Physicians treating patients diagnosed with a terminal illness or condition will be required to offer the patient information about options for end-of-life care including hospice, aggressive pain management, palliative sedation, and other palliative care, under a bill signed into law by Governor David A. Paterson.

"So many patients go through their last days or weeks of life without knowing, understanding, or thinking through their care options," said Assembly Health Committee chair Richard N. Gottfried, sponsor of the bill. "Some patients want aggressive care to the end, and some would prefer other options such as hospice care. But without information, patients and their families cannot make informed thoughtful choices."
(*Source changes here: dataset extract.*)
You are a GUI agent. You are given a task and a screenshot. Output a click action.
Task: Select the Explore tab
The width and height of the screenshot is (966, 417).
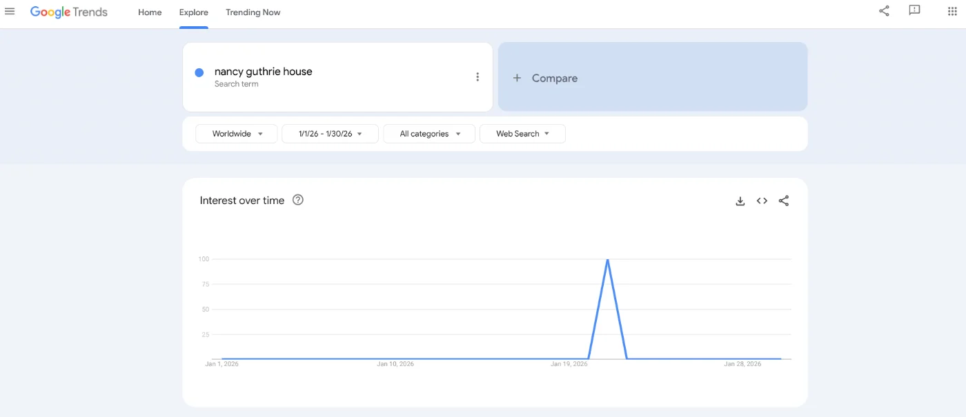[193, 12]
"For over a century, New York law has recognized the fundamental concept of 'informed consent' by patients. This new law builds on that. Many physicians find these issues very difficult to raise with patients, or they may be consciously or unconsciously guided by their own
preferences or fears," Gottfried said. "Ordinarily, the law shouldn't tell doctors how to relate to their patients. But sometimes we have to help overcome obstacles to good practice."
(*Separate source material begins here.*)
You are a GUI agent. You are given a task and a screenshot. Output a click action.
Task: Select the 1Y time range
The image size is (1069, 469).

The new law requires physicians and nurse practitioners caring for patients diagnosed with a terminal illness to offer information and counseling on the available options for palliative and end-of-life care. The physician or nurse practitioner may do this personally or by referral to another physician or nurse practitioner. Information or counseling would not have to be
provided to a patient who does not want it. Where a patient lacks capacity to understand and make informed choices, the information and counseling shall be offered to the appropriate surrogate, such as a health care agent designated by the patient in a signed health care proxy or a family member under the recently-enacted Family Health Care Decisions Act.

"Dignity at the end of life is a gift not only to the dying, but also to their loved ones. For the family, those final memories are often among the most poignant and enduring," Gottfried said. "Dying patients and their families should have information and counseling available that includes a full range of information about end of life care options including hospice care, aggressive pain management, and palliative sedation. The patient is then empowered to control his or her own health care decisions with full information."

The bill, A. 7617/S. 4498, was sponsored in the Assembly by Mr. Gottfried and in the Senate by Senate Health Committee chair Thomas K. Duane.